● ACTIVITY: What is needed here is a word-for-word copy of all the entries below.

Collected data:
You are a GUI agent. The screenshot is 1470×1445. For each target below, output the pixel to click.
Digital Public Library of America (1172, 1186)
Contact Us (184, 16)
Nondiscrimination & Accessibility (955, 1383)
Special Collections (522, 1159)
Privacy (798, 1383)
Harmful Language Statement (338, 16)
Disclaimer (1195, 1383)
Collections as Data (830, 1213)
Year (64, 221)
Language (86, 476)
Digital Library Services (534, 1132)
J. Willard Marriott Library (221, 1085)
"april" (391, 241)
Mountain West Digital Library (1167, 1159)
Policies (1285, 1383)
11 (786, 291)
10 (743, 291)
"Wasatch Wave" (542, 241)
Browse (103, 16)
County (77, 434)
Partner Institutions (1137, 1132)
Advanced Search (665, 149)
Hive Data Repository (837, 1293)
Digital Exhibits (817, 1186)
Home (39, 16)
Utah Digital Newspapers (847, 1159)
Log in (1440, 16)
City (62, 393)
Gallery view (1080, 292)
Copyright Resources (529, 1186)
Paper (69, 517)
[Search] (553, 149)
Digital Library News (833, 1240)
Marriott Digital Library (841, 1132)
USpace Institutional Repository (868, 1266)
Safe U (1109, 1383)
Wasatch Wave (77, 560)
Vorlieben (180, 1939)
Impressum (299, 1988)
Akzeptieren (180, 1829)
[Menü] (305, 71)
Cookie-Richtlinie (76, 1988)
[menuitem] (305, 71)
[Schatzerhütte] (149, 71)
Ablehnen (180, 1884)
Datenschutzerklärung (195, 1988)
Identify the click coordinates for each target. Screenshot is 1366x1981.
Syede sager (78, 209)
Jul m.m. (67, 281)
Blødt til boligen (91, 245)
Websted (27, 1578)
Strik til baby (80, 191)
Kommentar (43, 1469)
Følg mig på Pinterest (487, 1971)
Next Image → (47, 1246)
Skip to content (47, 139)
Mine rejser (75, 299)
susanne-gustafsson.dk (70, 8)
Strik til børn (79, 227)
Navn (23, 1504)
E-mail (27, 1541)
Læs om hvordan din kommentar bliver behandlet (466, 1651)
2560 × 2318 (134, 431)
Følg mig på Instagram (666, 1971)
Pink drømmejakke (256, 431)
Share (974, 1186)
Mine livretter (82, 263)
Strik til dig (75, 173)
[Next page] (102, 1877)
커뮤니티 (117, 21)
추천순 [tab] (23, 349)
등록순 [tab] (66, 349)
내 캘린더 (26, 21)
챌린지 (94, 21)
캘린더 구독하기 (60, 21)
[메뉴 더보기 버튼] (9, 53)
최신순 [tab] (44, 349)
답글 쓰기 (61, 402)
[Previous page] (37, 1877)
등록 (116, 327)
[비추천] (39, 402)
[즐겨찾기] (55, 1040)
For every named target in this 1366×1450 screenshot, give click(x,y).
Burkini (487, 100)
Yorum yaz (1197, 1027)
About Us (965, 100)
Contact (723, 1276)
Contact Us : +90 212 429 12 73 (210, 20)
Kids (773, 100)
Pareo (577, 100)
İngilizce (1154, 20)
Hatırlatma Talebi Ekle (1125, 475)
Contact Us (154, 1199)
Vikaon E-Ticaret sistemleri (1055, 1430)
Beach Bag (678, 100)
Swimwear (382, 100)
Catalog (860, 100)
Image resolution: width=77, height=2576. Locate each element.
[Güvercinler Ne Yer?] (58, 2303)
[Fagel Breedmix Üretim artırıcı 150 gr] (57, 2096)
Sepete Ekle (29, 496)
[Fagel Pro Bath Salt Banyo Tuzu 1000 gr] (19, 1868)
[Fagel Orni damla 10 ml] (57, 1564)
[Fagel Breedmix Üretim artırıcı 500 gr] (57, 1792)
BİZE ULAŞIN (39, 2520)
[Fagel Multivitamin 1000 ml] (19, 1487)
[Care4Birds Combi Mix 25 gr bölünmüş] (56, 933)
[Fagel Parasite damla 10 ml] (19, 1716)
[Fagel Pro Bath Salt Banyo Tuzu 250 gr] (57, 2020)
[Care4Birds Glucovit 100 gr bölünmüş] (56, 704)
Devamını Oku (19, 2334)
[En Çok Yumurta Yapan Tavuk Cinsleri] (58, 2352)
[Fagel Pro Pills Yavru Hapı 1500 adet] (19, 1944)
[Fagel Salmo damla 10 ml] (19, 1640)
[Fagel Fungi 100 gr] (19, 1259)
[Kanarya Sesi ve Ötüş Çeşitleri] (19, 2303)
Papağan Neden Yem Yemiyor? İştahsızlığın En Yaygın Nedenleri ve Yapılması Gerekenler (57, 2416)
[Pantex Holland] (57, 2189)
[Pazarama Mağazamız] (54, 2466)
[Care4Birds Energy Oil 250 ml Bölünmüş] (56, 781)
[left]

● SOLVED EXERCISE:
You are a GUI agent. The screenshot is 1470×1445. For each target below, output the pixel to click.
Digital Public Library of America (1172, 1186)
Contact Us (184, 16)
Nondiscrimination & Accessibility (955, 1383)
Special Collections (522, 1159)
Privacy (798, 1383)
Harmful Language Statement (338, 16)
Disclaimer (1195, 1383)
Collections as Data (830, 1213)
Year (64, 221)
Language (86, 476)
Digital Library Services (534, 1132)
J. Willard Marriott Library (221, 1085)
"april" (391, 241)
Mountain West Digital Library (1167, 1159)
Policies (1285, 1383)
11 (786, 291)
10 (743, 291)
"Wasatch Wave" (542, 241)
Browse (103, 16)
County (77, 434)
Partner Institutions (1137, 1132)
Advanced Search (665, 149)
Hive Data Repository (837, 1293)
Digital Exhibits (817, 1186)
Home (39, 16)
Utah Digital Newspapers (847, 1159)
Log in (1440, 16)
City (62, 393)
Gallery view (1080, 292)
Copyright Resources (529, 1186)
Paper (69, 517)
[Search] (553, 149)
Digital Library News (833, 1240)
Marriott Digital Library (841, 1132)
USpace Institutional Repository (868, 1266)
Safe U (1109, 1383)
Wasatch Wave (77, 560)
Vorlieben (180, 1939)
Impressum (299, 1988)
Akzeptieren (180, 1829)
[Menü] (305, 71)
Cookie-Richtlinie (76, 1988)
[menuitem] (305, 71)
[Schatzerhütte] (149, 71)
Ablehnen (180, 1884)
Datenschutzerklärung (195, 1988)
Identify the click coordinates for each target. Screenshot is 1366x1981.
Syede sager (78, 209)
Jul m.m. (67, 281)
Blødt til boligen (91, 245)
Websted (27, 1578)
Strik til baby (80, 191)
Kommentar (43, 1469)
Følg mig på Pinterest (487, 1971)
Next Image → (47, 1246)
Skip to content (47, 139)
Mine rejser (75, 299)
susanne-gustafsson.dk (70, 8)
Strik til børn (79, 227)
Navn (23, 1504)
E-mail (27, 1541)
Læs om hvordan din kommentar bliver behandlet (466, 1651)
2560 × 2318 (134, 431)
Følg mig på Instagram (666, 1971)
Pink drømmejakke (256, 431)
Share (974, 1186)
Mine livretter (82, 263)
Strik til dig (75, 173)
[Next page] (102, 1877)
커뮤니티 (117, 21)
추천순 [tab] (23, 349)
등록순 [tab] (66, 349)
내 캘린더 (26, 21)
챌린지 (94, 21)
캘린더 구독하기 (60, 21)
[메뉴 더보기 버튼] (9, 53)
최신순 [tab] (44, 349)
답글 쓰기 (61, 402)
[Previous page] (37, 1877)
등록 (116, 327)
[비추천] (39, 402)
[즐겨찾기] (55, 1040)
For every named target in this 1366×1450 screenshot, give click(x,y).
Burkini (487, 100)
Yorum yaz (1197, 1027)
About Us (965, 100)
Contact (723, 1276)
Contact Us : +90 212 429 12 73 (210, 20)
Kids (773, 100)
Pareo (577, 100)
İngilizce (1154, 20)
Hatırlatma Talebi Ekle (1125, 475)
Contact Us (154, 1199)
Vikaon E-Ticaret sistemleri (1055, 1430)
Beach Bag (678, 100)
Swimwear (382, 100)
Catalog (860, 100)
Image resolution: width=77, height=2576. Locate each element.
[Güvercinler Ne Yer?] (58, 2303)
[Fagel Breedmix Üretim artırıcı 150 gr] (57, 2096)
Sepete Ekle (29, 496)
[Fagel Pro Bath Salt Banyo Tuzu 1000 gr] (19, 1868)
[Fagel Orni damla 10 ml] (57, 1564)
[Fagel Breedmix Üretim artırıcı 500 gr] (57, 1792)
BİZE ULAŞIN (39, 2520)
[Fagel Multivitamin 1000 ml] (19, 1487)
[Care4Birds Combi Mix 25 gr bölünmüş] (56, 933)
[Fagel Parasite damla 10 ml] (19, 1716)
[Fagel Pro Bath Salt Banyo Tuzu 250 gr] (57, 2020)
[Care4Birds Glucovit 100 gr bölünmüş] (56, 704)
Devamını Oku (19, 2334)
[En Çok Yumurta Yapan Tavuk Cinsleri] (58, 2352)
[Fagel Pro Pills Yavru Hapı 1500 adet] (19, 1944)
[Fagel Salmo damla 10 ml] (19, 1640)
[Fagel Fungi 100 gr] (19, 1259)
[Kanarya Sesi ve Ötüş Çeşitleri] (19, 2303)
Papağan Neden Yem Yemiyor? İştahsızlığın En Yaygın Nedenleri ve Yapılması Gerekenler (57, 2416)
[Pantex Holland] (57, 2189)
[Pazarama Mağazamız] (54, 2466)
[Care4Birds Energy Oil 250 ml Bölünmüş] (56, 781)
[left]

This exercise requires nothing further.